▸ WHAT IS REQUIRED
Check each line of the data, and copy those where "agent" appears.

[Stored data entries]
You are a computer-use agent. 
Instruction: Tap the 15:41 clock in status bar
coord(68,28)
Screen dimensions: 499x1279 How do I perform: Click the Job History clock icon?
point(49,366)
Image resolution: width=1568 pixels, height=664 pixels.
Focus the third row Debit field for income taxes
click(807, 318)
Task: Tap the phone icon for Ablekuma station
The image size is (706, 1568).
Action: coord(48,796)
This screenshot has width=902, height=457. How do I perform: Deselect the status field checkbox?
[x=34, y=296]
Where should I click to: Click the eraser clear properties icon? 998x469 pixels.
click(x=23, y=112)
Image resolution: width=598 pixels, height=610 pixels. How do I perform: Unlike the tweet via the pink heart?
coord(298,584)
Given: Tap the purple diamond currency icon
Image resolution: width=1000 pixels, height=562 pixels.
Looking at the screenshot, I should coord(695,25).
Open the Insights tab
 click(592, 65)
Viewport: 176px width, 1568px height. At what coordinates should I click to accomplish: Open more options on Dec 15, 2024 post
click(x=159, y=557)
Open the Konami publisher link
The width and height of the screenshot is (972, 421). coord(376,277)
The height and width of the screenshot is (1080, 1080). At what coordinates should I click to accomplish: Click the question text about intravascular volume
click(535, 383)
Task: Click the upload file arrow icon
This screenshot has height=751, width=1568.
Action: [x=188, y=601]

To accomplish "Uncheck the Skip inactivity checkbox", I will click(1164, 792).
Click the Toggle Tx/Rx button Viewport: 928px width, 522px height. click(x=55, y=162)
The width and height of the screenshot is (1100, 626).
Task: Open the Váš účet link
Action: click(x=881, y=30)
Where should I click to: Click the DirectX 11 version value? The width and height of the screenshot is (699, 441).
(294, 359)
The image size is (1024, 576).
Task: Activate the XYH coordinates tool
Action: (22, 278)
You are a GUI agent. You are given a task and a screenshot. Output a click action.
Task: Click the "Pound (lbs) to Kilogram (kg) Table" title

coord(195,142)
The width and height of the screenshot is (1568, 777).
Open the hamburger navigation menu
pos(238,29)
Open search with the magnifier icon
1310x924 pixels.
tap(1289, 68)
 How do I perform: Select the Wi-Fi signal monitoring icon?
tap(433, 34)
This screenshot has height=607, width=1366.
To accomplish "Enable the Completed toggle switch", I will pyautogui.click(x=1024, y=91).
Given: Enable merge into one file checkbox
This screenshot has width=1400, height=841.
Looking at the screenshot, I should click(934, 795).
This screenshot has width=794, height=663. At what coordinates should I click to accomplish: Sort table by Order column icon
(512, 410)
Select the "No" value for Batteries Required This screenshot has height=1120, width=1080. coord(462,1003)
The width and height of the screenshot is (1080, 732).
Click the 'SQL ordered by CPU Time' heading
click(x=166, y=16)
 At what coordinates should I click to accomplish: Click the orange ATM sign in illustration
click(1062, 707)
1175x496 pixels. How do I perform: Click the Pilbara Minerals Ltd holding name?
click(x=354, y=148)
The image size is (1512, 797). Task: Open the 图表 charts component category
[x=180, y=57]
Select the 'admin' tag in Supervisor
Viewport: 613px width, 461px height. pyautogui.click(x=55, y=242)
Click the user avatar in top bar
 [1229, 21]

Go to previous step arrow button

▸ TASK SOLUTION
You are a computer-use agent. 
You are a GUI agent. You are given a task and a screenshot. Output a click action.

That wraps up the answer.